October proved to be another disappointing month for Macau’s gross gambling revenue, despite the annual Golden Week holiday, with analysts once again cutting their estimates for the year.
According to figures from the Gaming Inspection and Coordination Bureau, Macau’s October gross gambling revenue fell 72.5 percent to MOP7.2 billion ($899 million). The latest figures bring the year-to-date decline to 84 percent.
To be sure, it was a massive pick-up from September, gaining 228.8 percent from the prior month. But the resumption of travel visas from China has not unleashed the floodgates of visitors that some had hoped.
“The month was hampered by visitation bottlenecks due to visa processing and Covid test requirements and by weakness in VIP volumes,” Bernstein Research wrote in a note.

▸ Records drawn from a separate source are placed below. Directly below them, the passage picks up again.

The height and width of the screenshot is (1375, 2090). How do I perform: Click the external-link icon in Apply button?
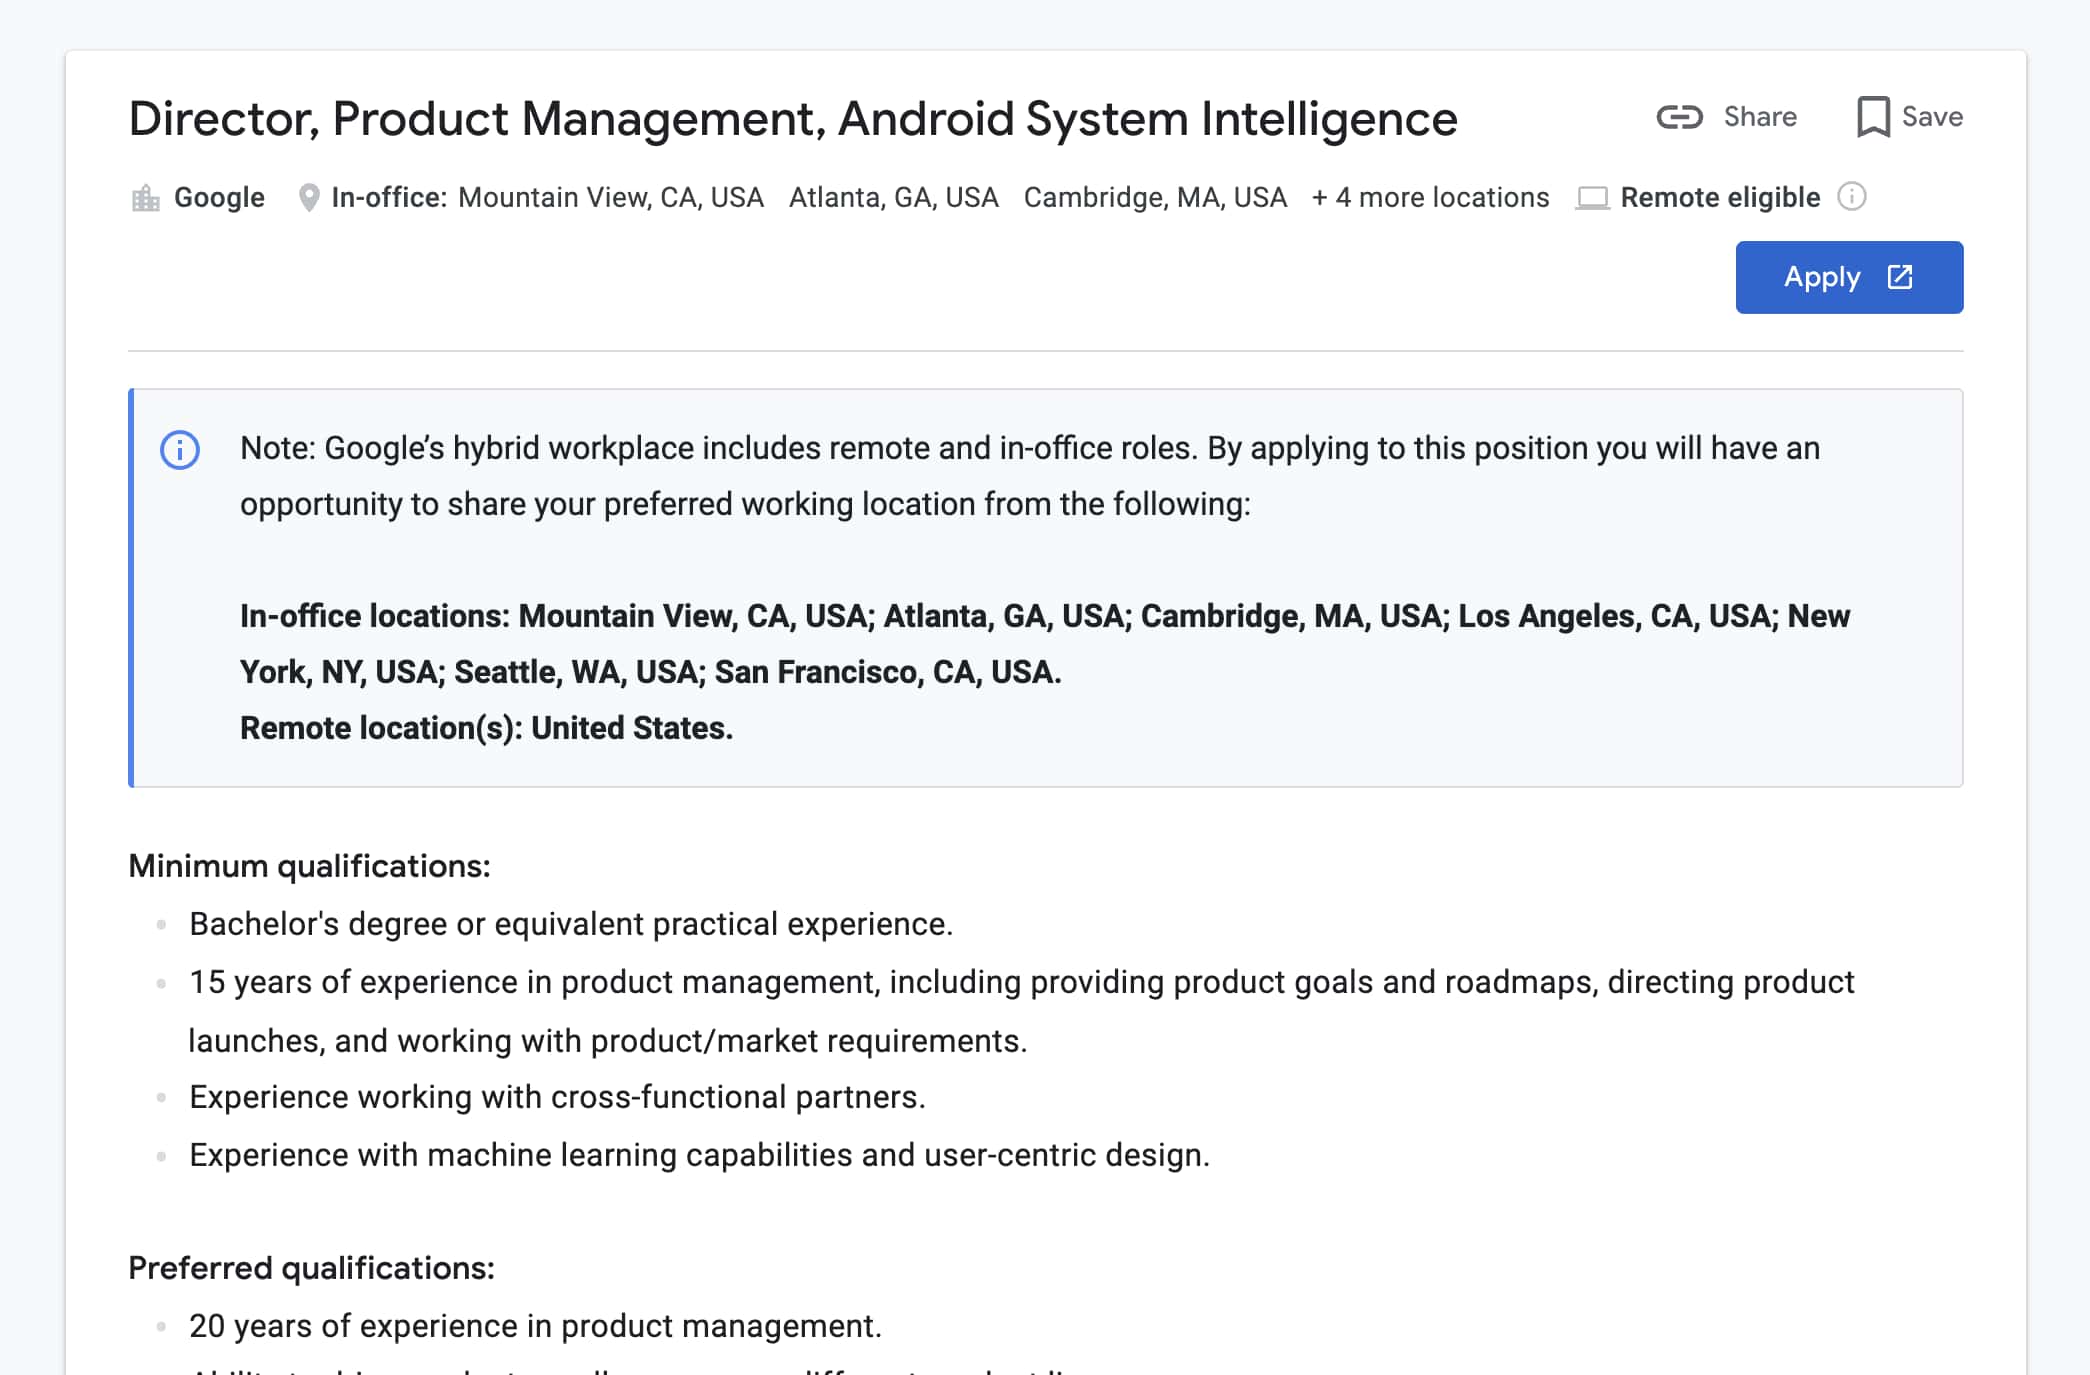[1900, 277]
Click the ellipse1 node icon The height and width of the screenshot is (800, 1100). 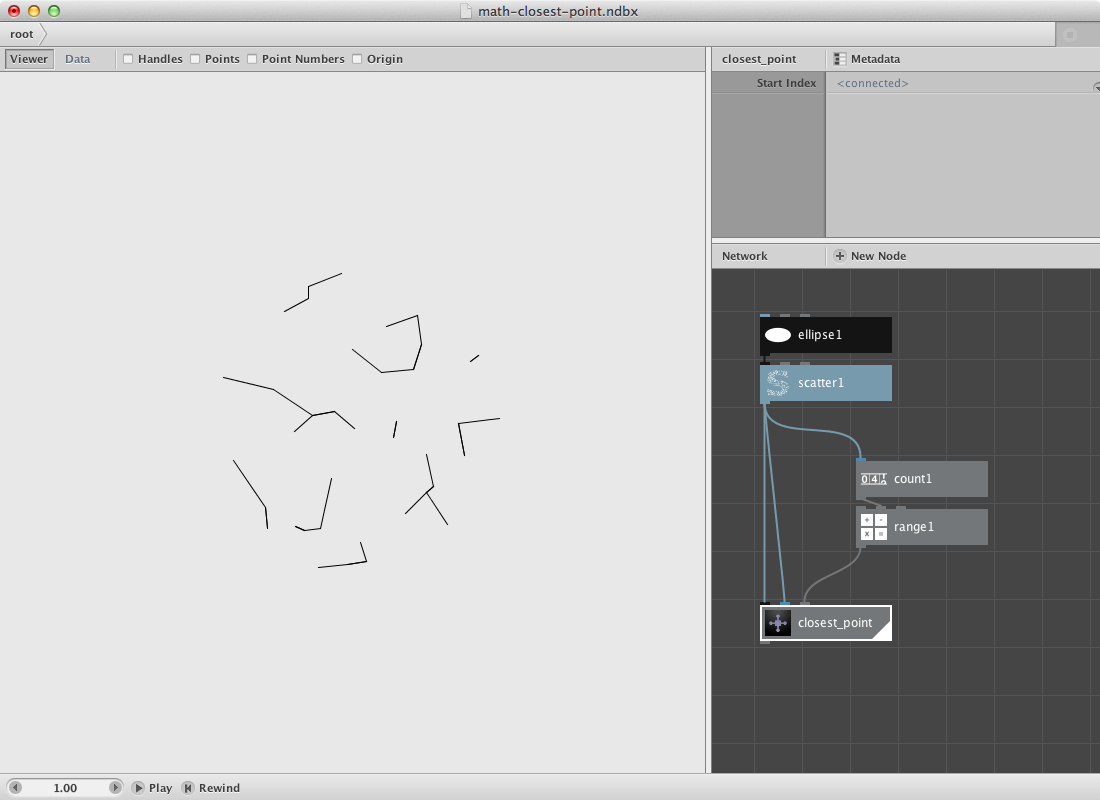pyautogui.click(x=777, y=335)
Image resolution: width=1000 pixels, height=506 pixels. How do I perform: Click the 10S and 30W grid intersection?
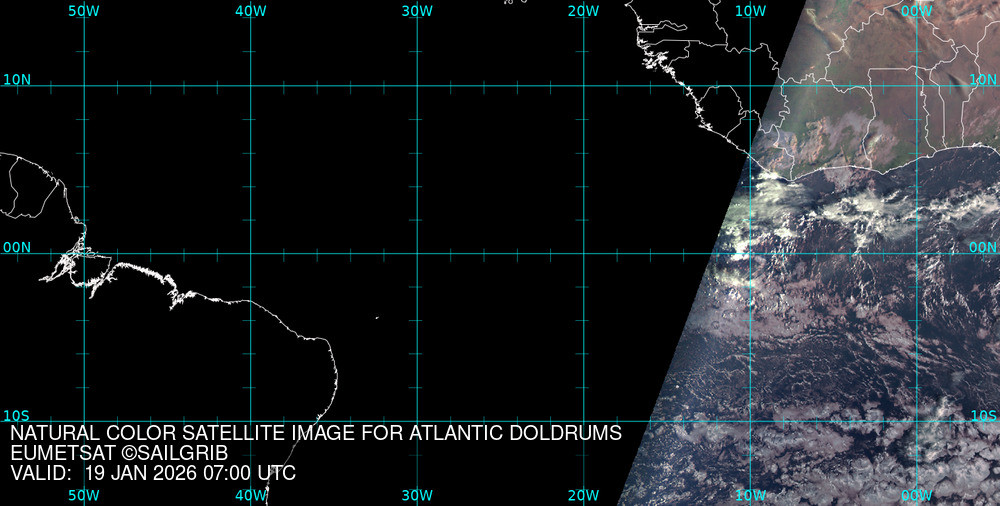tap(417, 421)

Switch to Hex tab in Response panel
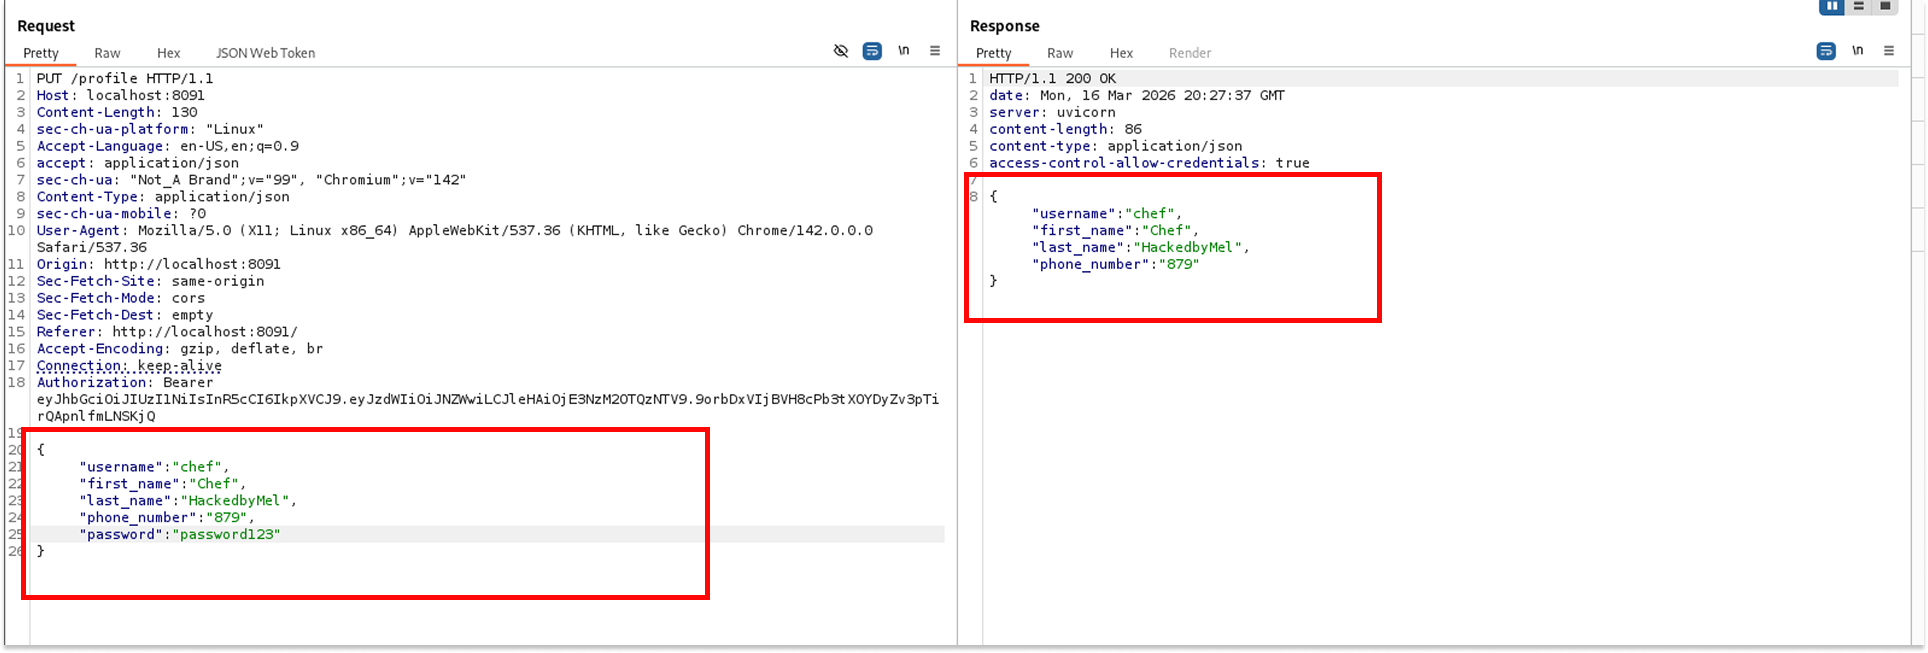click(x=1121, y=53)
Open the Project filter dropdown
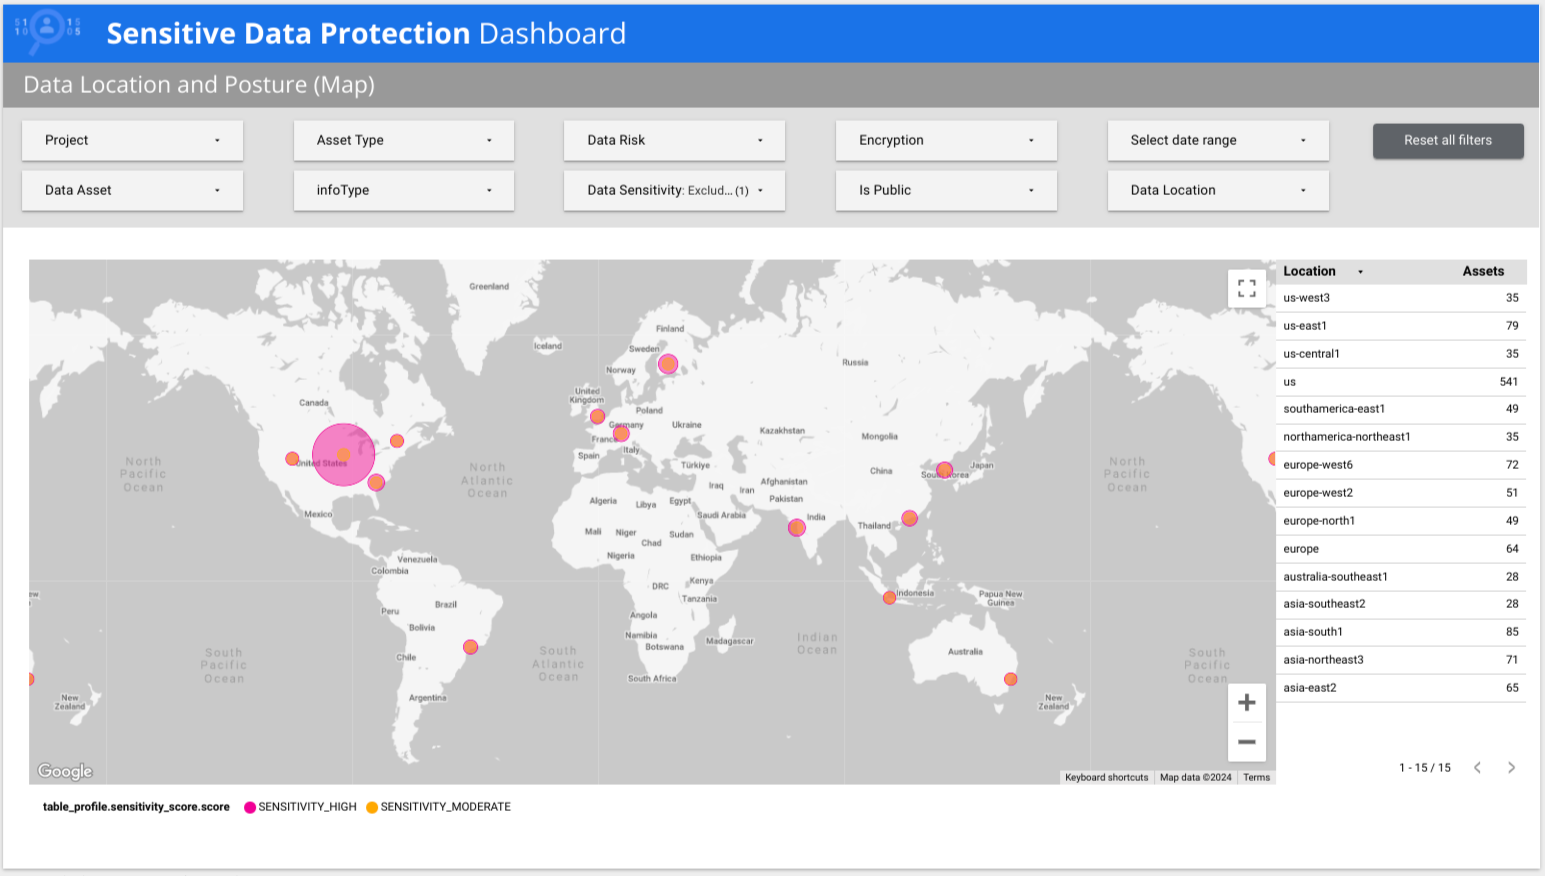 (132, 141)
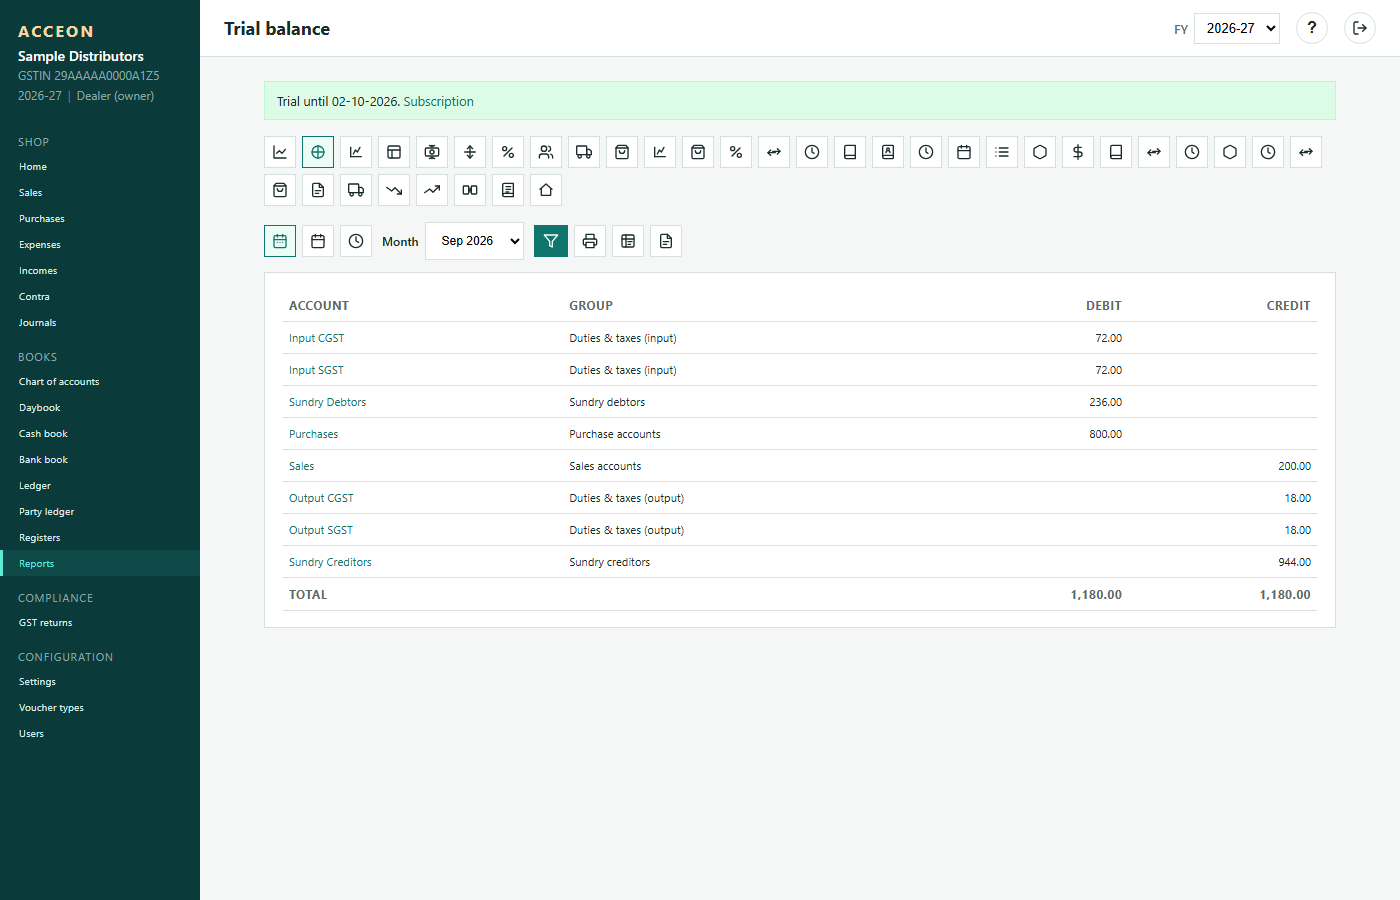Click the dollar sign report icon
Screen dimensions: 1400x900
click(1078, 152)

The firm said the monthly figures were in line with expectations, but were lower than had been expected at the start of the month.
Visitation is expected to continue to improve in the months ahead, but there’s unlikely to be any real jump in numbers until visa processing becomes same day and via e-kiosk again, which Bernstein says may take some time.
For the whole of 2020, Bernstein analysts are now predicting a decline of more than 70 percent followed by a sharp rebound next year to leave overall GGR levels “flattish” with 2019 by the end of 2021.
Deutsche Bank has also trimmed its expectations for Macau’s GGR in the light of the latest figures. It now sees 2020 GGR down 78 percent at $8 billion, down from $8.49 billion previously. It expects a 260 percent rebound next year to $28.8 billion, slightly below the $29.3 billion in its earlier forecasts.
The premium mass sector is expected to be the best performing in the next few months, with visitor numbers not yet high enough to push the mass sector ahead. VIP is facing separate issues with junket liquidity.
Deutsche Bank sees mass market GGR down 76.7 percent at $4.58 billion this year, outperforming VIP, which is expected to decline 79.9 percent to $3.40 billion.
While analysts are broadly in consensus that the market will rebound to roughly 2019 levels next year, according to a report by TDM Macau, the government is being far more conservative. The broadcaster, which claims to have seen budget papers, says the forecast is for GGR of MOP130 billion, less than half of its last full year pre-crisis level of MOP292.45 billion.
It only expects to collect some MOP45.5 billion in taxes from the industry and expects the economy to still be in a critical shape. The report gave no reasons for the low estimate.